6 Steps to Get Over the Fear of Being Judged
Fearing the judgment of others is natural, normal, and no one escapes it entirely. So what’s the big deal? Especially if you do unconventional work or have unusual life goals, this fear could be holding you back.
Don’t let it. The world needs what you have to offer.
In this MarieTV, I share four action steps to help you get over the idea “Nobody gets me!” Keep reading after the video for two more ways to dissolve your fear.
You’ve got important work to do. Take these six steps to let go of self-doubt and avoid being paralyzed by the fear of being judged:
- Don’t invite judgment. When we’re insecure about what we do, we might unwittingly nudge others to judge us for it. Like when you steer the conversation toward what you do for a living or nudge someone to ask you about your dreams for your future.
- Stop judging yourself. When you stop judging yourself, people will miraculously find less to judge about you. This doesn’t mean you have to be confident 100% of the time — all of us feel fear and self-doubt regularly. To keep working anyway, turn your focus outward to the people you serve, and away from your inner critic.
- Don’t assume people are judgmental a-holes. Sometimes, what you interpret as judgment from someone is just a lack of understanding. Have you ever taken the time to explain to them what you do? Give them a chance to get it before dismissing their lackluster response as judgey.

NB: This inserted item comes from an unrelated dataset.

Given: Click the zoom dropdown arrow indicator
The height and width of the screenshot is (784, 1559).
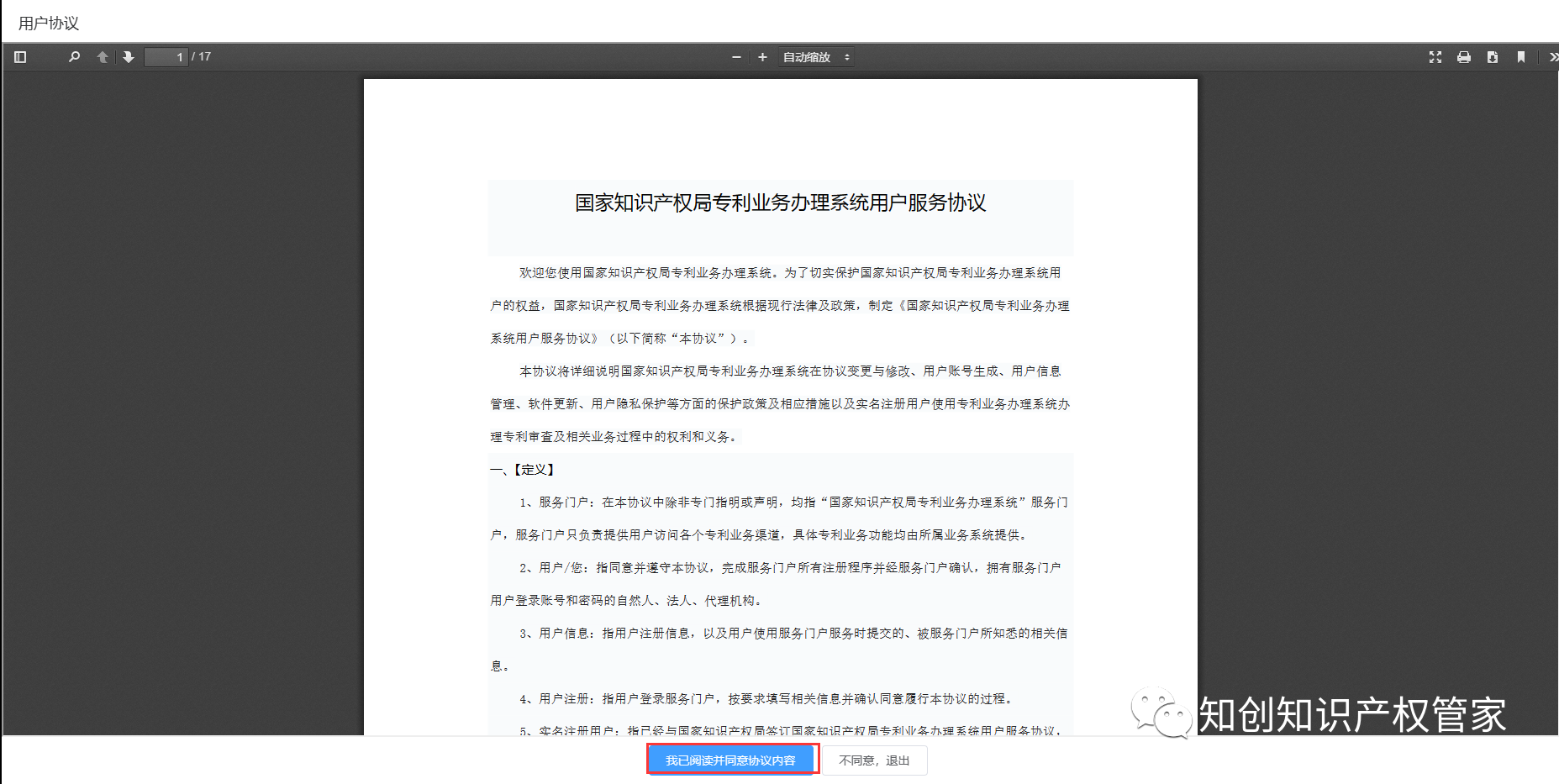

- Stop chasing people’s approval. OK, so maybe they are judging you. So what? You can’t change what people think about you, so don’t waste energy trying. Be true to yourself to achieve your true purpose.
- Be happy. I know that sounds trite, but here’s the thing: It’s hard for people to judge or criticize you if you’re happy, making money, and enjoying your life.
- Get a power posse. Pull together a group of people you can hang with and never have to explain what you do for a living. For me, that’s a group of other online business owners. When I’m with them, I never have to explain what a “funnel” is — that’s how I know I’m home.
Let Go of Judgment
The fear of harsh judgment can be creatively and spiritually debilitating, but only if you let it.
When you surround yourself with people who get what you do, let go of your own self judgment, and learn to love your life without others’ approval, you can let go of the fear and get on with sharing your special gifts with the world.
Now it’s time to turn this insight into action.
Grab a notebook, and spend five to 10 minutes writing your answers to these questions:
- Imagine the criticism you fear actually happens. What are three constructive and healthy ways you would deal with it?
- Write down 10 things you’d do if you had absolutely zero fear of judgment or criticism. Then pick one — and do it!